■ TASK: Scan the records for the word "computer". Copy each line that includes it.

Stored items
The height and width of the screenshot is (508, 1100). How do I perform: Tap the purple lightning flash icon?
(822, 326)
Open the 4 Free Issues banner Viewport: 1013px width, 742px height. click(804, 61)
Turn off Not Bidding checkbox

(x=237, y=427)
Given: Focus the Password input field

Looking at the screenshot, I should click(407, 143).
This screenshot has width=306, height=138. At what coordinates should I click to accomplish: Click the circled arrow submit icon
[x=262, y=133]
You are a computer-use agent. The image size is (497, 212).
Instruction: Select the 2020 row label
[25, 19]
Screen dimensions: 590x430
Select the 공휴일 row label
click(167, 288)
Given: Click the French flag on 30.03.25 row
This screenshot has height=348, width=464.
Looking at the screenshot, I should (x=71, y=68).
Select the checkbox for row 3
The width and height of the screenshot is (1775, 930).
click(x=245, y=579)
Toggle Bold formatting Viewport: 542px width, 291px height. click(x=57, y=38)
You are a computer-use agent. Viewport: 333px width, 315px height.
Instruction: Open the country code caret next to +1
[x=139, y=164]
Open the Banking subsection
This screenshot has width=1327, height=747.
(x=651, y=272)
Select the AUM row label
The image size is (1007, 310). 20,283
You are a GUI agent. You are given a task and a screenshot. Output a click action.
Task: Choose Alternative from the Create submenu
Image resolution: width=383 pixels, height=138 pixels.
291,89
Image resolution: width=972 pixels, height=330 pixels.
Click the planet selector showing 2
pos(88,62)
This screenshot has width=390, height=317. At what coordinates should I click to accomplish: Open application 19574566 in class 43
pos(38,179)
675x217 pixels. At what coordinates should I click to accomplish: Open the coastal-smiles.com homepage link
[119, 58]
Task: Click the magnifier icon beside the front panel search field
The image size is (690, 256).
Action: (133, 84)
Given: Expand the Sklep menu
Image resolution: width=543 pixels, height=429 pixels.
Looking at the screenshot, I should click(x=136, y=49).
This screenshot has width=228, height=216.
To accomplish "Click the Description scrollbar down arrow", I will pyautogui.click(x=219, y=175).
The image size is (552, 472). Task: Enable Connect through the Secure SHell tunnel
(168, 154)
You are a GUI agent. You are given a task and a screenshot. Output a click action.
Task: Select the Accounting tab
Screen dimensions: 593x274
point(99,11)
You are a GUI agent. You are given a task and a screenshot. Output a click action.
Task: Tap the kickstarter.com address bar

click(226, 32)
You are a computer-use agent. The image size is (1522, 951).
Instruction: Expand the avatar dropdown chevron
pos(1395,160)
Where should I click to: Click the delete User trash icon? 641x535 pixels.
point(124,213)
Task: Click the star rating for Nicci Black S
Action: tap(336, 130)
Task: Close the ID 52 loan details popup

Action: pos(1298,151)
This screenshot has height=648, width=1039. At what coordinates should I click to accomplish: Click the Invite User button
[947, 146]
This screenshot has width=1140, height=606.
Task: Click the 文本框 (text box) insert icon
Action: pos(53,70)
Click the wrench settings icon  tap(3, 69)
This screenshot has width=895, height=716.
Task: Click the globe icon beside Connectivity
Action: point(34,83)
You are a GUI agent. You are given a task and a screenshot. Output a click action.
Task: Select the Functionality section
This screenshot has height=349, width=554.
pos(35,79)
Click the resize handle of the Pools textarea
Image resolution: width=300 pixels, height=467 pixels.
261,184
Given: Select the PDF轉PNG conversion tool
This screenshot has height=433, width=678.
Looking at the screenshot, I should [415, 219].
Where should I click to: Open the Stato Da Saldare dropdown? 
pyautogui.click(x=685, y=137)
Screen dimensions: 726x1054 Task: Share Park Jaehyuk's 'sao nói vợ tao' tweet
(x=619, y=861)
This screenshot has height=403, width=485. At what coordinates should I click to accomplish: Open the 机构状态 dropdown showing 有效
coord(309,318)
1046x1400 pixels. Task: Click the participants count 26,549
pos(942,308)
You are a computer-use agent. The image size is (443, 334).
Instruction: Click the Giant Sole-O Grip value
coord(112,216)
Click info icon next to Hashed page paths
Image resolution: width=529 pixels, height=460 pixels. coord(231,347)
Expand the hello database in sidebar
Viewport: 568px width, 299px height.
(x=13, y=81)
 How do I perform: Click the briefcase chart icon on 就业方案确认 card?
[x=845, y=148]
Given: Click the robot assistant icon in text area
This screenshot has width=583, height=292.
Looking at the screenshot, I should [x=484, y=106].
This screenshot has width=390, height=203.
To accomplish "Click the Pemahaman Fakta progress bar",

■ YOUR SOLUTION:
You are a computer-use agent. The image size is (497, 212).
You are a computer-use agent. Viewport: 333px width, 315px height.
You are a computer-use agent. The image size is (1522, 951).
You are a computer-use agent. The image size is (443, 334).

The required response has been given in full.